By Jaden Gerard Syracuse, N.Y. (NCC News) — Students stand outside their school everyday waiting for the bus to arrive. The bus they get is most likely either diesel or gasoline fueled, each which give off an odor, an odor that local middle school student Logan doesn’t like.
“But with the smell of it I don’t really like it,” he said.
The Clean School Bus Program offers rebate awards to schools that apply. Schools purchase electric busses and then get partly reimbursed by the program. As announced yesterday by the Biden-Harris Administration, the amount of money being awarded is now up to $1 billion. This money is coming out of President Biden’s Bipartisan Infrastructure Plan.
In a news release from the Environmental Protection Agency, EPA Administrator Michael S. Regan said, “President Biden’s historic Bipartisan Infrastructure Law is accelerating our nation’s transition to electric and low-emission school busses while ensuring a brighter, healthier future for our children.”
The applicants receiving awards are decided by a lottery system and the EPA has spent $913 million on 2,463 busses so far according to the agency. The EPA says 95% of these are electric.

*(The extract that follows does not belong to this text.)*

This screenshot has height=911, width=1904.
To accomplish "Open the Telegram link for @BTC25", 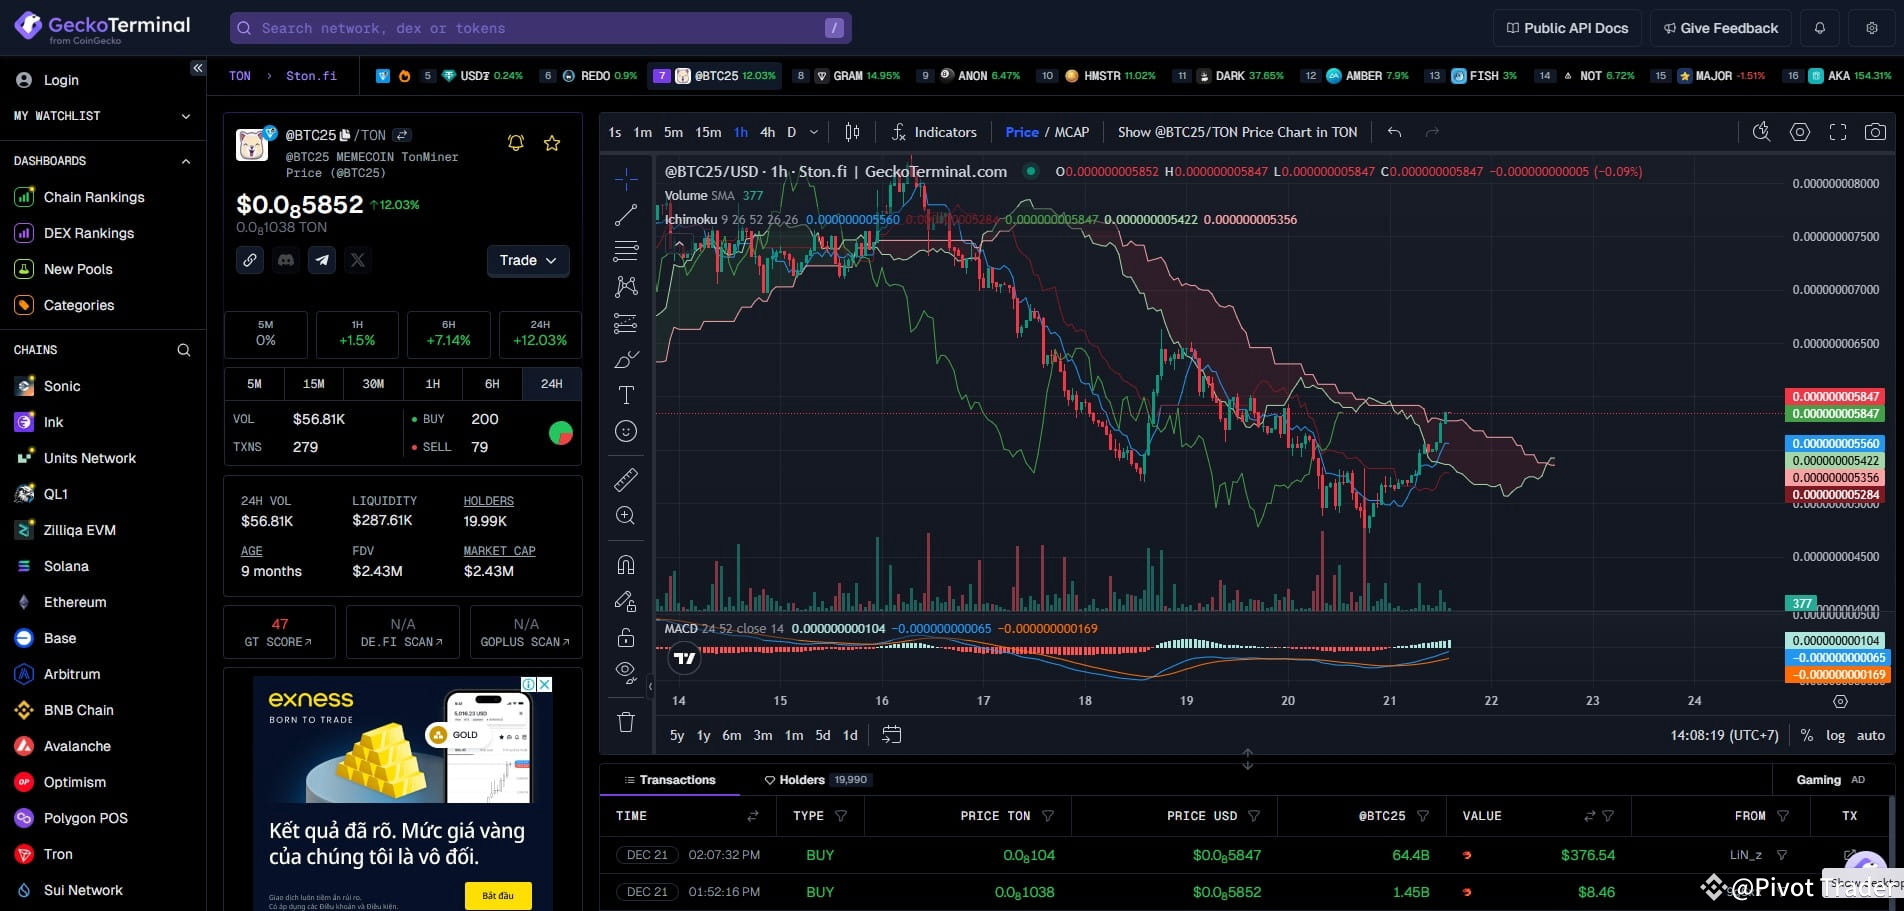I will (x=321, y=260).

The program can’t be executed without overcoming some obstacles. The North Syracuse Central School District is interested in making the transition to electric school busses, but the district’s department of transportation is still doing their research. They want to make sure that the electric busses have enough mileage and that infrastructure such as chargers are up to the necessary standards.
The first round of applications closed in August, but more of the money available for the program will be used as additional applications rounds occur.